La vérité progressivement transparaissait aux vues d’Antoine ; il s’en exaspérait ; à force de ne plus trouver d’arguments, il reconnaissait ses erreurs, et en éprouvait un accablement extrême. Cléopâtre avait raison ; il s’était laissé berner !

Un silence lourd s’appesantit. Le triumvir osa un regard en direction de la reine. Elle avait ramené ses cheveux sur l’épaule ; le bas de sa nuque rougissait d’une excitation contenue, son épaule, vibrante, semblait sur le point de se déchirer. Il soupira. Alors, elle dit tout bas, d’une voix audible à peine :

« Elle était belle ? »

Antoine redressa la tête ; son regard signifiait qu’elle avait à cesser — mais il demeura muet.

« Il paraît, reprit Cléopâtre, qu’elle dort tout habillée : c’est vrai ?

— Jalousie !

— Qu’elle a toutes les vertus des bonnes épouses : qu’elle est fertile et sait filer la laine, qu’elle est fidèle, et dénuée d’ambition. Cela devait bien te changer de ta prostituée d’Égypte ! Sait-elle faire l’amour, au moins ?

— Tu délires ! » s’offusqua le triumvir.

Il voulut toucher son épaule, elle le repoussa et s’enfuit à l’autre bout de la salle.

« Garde pour d’autres tes marques d’affection ! Tu ne m’aimes pas… et moi, je te hais ! »

Antoine ne l’écoutait plus. Il ne pensait qu’à déchirer ses vêtements immatériels ; il admirait tour à tour l’ivoire éclatant de ses ongles polis, l’or de ses bracelets, de ses boucles, la surface lisse de sa peau que le soleil rendait transparente. Ainsi farouche, elle resplendissait ! Comme elle s’était retournée, il s’approcha sans faire de bruit, et tendit le bras, en tremblant.
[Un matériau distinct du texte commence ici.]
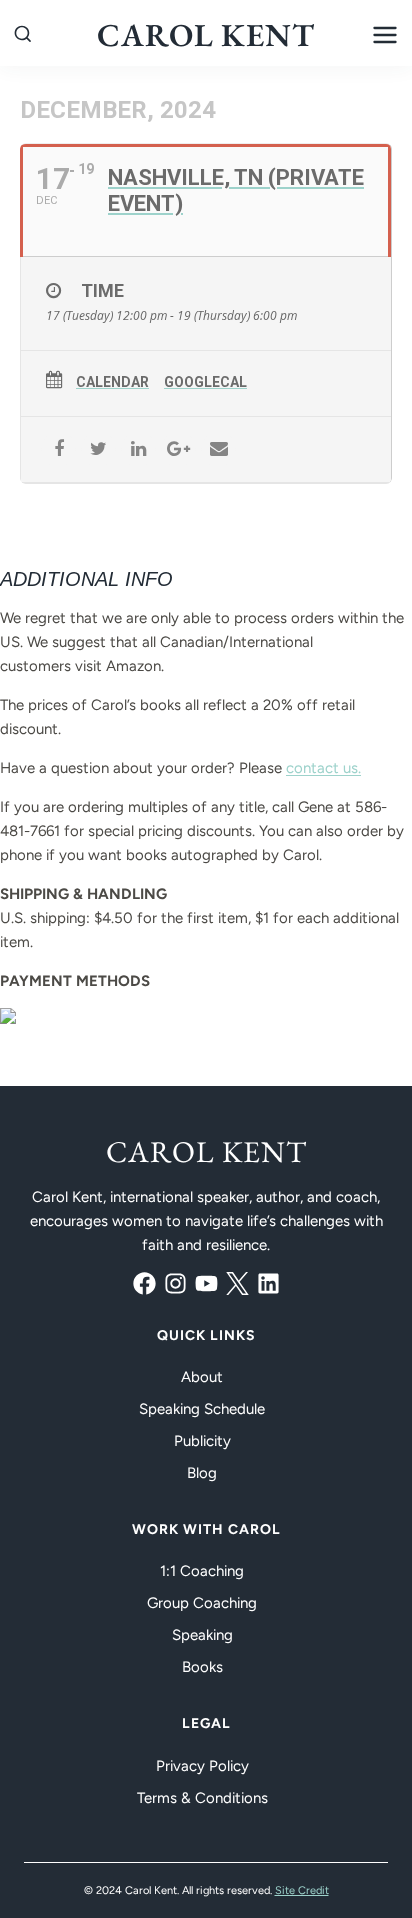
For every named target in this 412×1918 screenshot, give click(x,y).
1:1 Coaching (202, 1571)
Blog (202, 1473)
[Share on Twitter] (98, 449)
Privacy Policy (202, 1766)
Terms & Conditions (202, 1798)
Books (202, 1667)
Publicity (202, 1441)
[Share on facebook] (58, 449)
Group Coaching (202, 1603)
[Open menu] (385, 35)
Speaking (202, 1635)
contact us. (323, 768)
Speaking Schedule (202, 1409)
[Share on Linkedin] (138, 449)
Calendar (112, 382)
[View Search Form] (23, 35)
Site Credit (302, 1890)
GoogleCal (205, 382)
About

Elle séchait du bout des doigts une larme qui avait coulé contre sa joue ; la manche de sa robe retombait, laissant sa chair nue. Il l’effleura, et ce fut pour lui comme le foudroiement du tonnerre : un frisson torrentueux dévala dans ses muscles, dans ses entrailles, il sentit venir un désir inarrêtable, sa peau le brûlait, il claquait des dents. Quatre ans ! Quatre ans ! et pourtant, par quelle magie ?… elle devenait plus belle à mesure que passaient les saisons ! sa suprême magnificence défiait les lois du temps ! pareille à un soleil, elle voyait s’écouler les jours et ne faiblissait pas, elle rayonnait toujours de la même intensité ! Les narines écartées, il cherchait à retenir son odeur, un parfum de sable, de safran et d’autres choses orientales, inconnues. Elle en arrivait à lui paraître irréelle ; il ne croyait pas qu’autant d’années se fussent écoulées, et se demandait même si tout cela, ce palais, cette ville, cette femme, existaient vraiment.

Elle, sursautant à son contact, s’était dégagée.
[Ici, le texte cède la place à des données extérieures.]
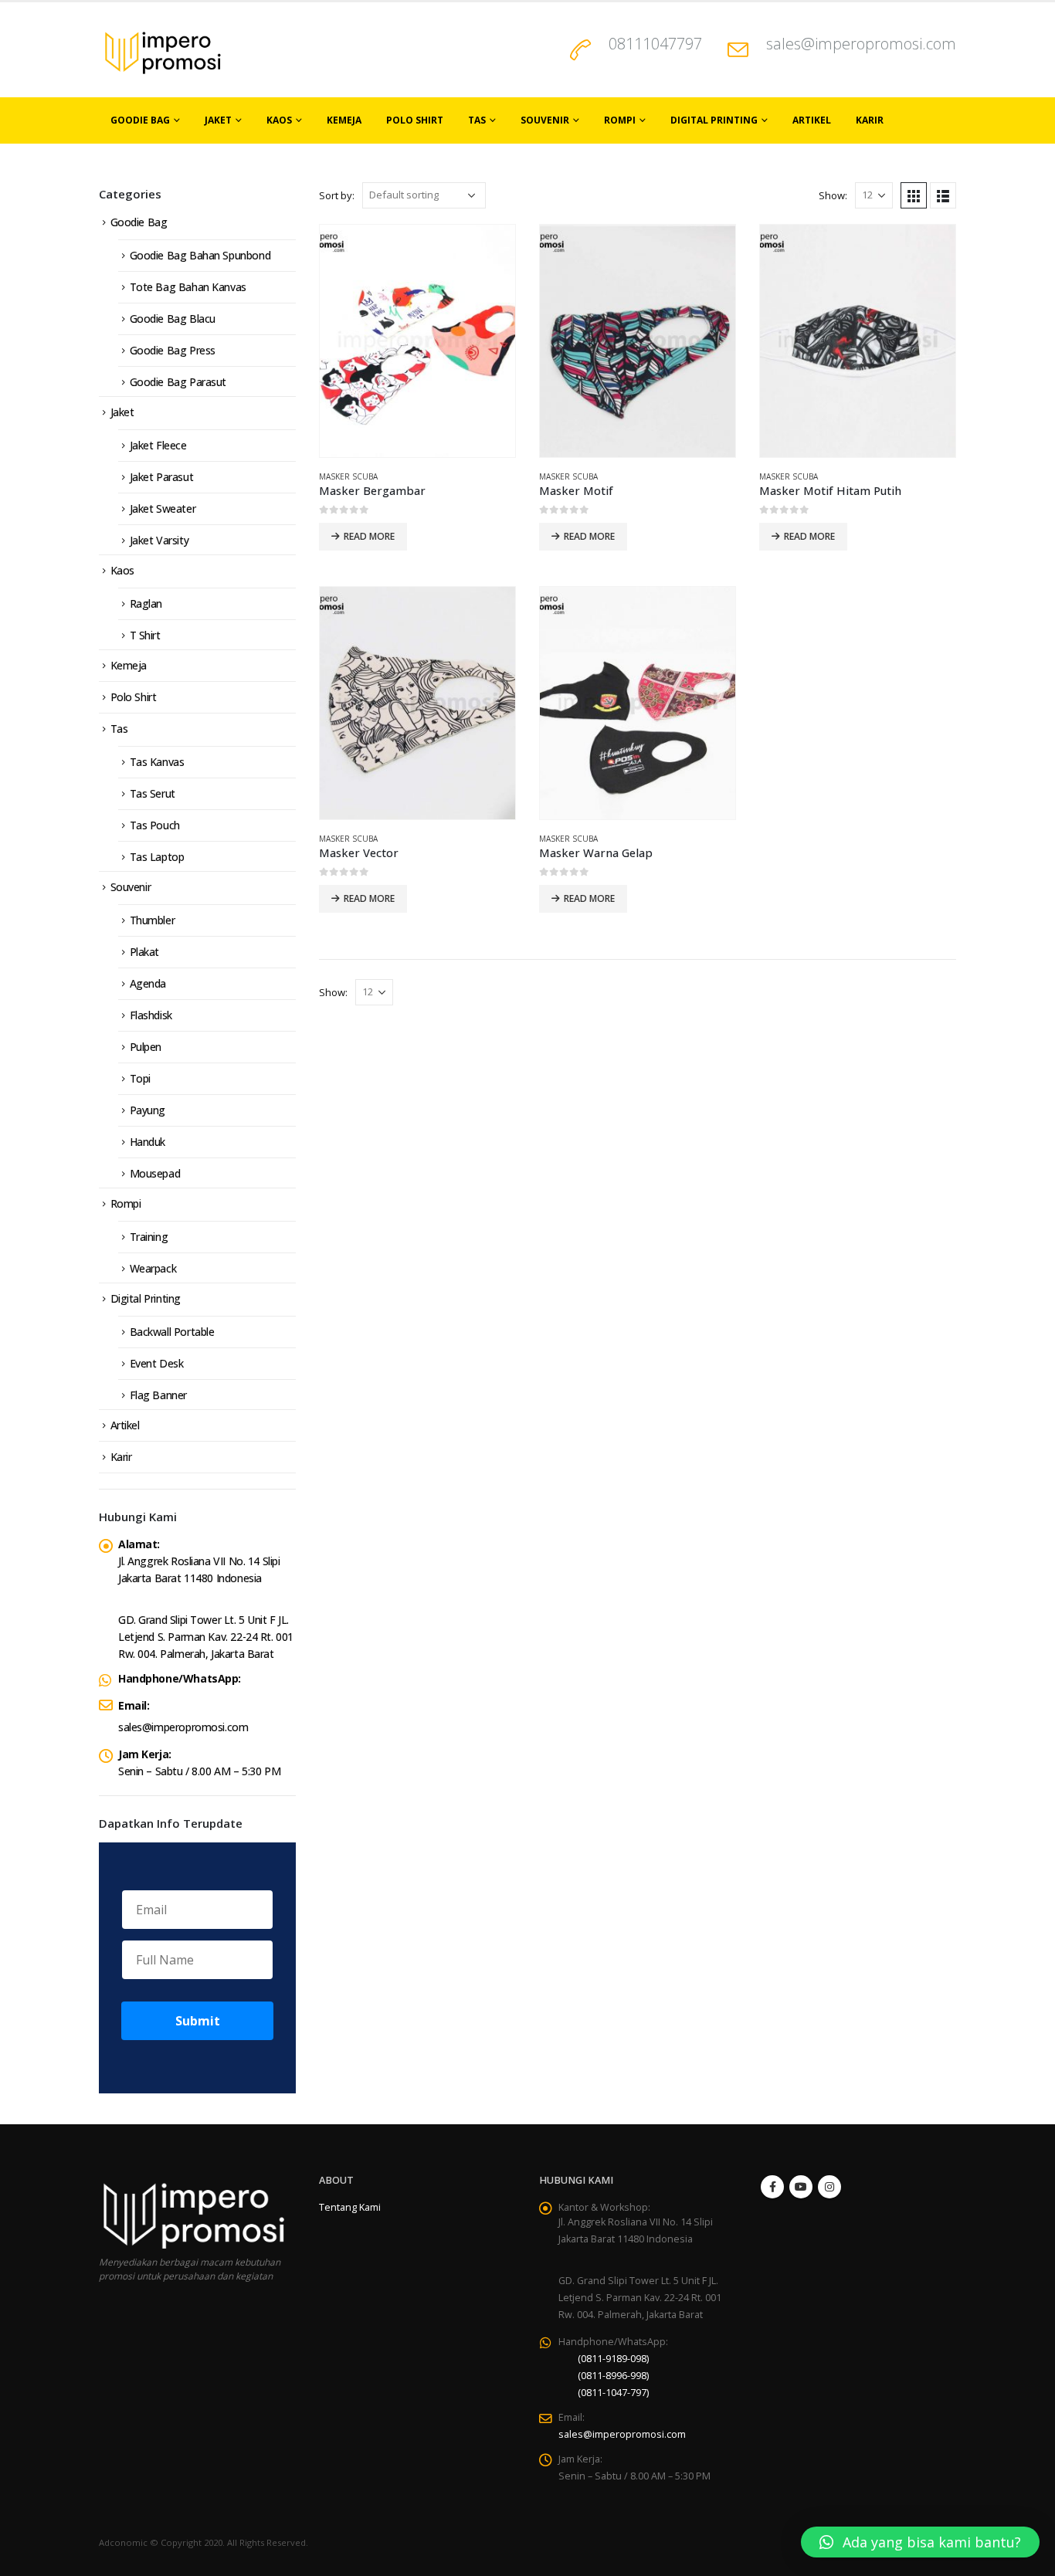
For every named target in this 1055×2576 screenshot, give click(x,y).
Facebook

« Quoi ! s’écria-t-il. Tu me méprises ? Attends ! Écoute-moi ! »

Elle s’éloignait, il essayait de la retenir par les poignets.

« Eh bien, oui ! c’est vrai, je me suis laissé prendre au jeu d’Octave ! Pardonne, je t’en prie ! Pardonne ! »

Il y avait dans son ton quelque chose d’une repentance résignée ; une pitié la saisit, elle l’écouta.

« À la guerre, poursuivit-il, je suis un foudre : montre une terre du doigt, je la conquiers ! une ville, je l’assiège, une armée, je la défais ! Mais manigancer ? Conspirer, comploter, argumenter ? Je ne suis pas fait pour la politique, mais pour les combats ! »

Haletant, la poitrine oppressée, il transpirait la sincérité ; elle éprouvait à le voir gémir un élan d’attendrissement.

« J’ai voulu faire au mieux, conclut-il de l’air le plus désolé, et je n’aurais pu faire pire ! Pardonne ! »

Cléopâtre le considérait ; il s’agenouilla, et les mains jointes :

« Mais par Jupiter et Sémélé, par Isis et par Osiris, par la Ville et par le monde, je jure, oui, je jure que je n’ai jamais aimé Octavie ! Ta pensée seule occupait l’espace de mon cœur, toutes ces années ! Que le tonnerre me tue si je mens ! »

Elle ne trouvait rien à répondre ; il se releva et s’avança, et la serra aux poignets.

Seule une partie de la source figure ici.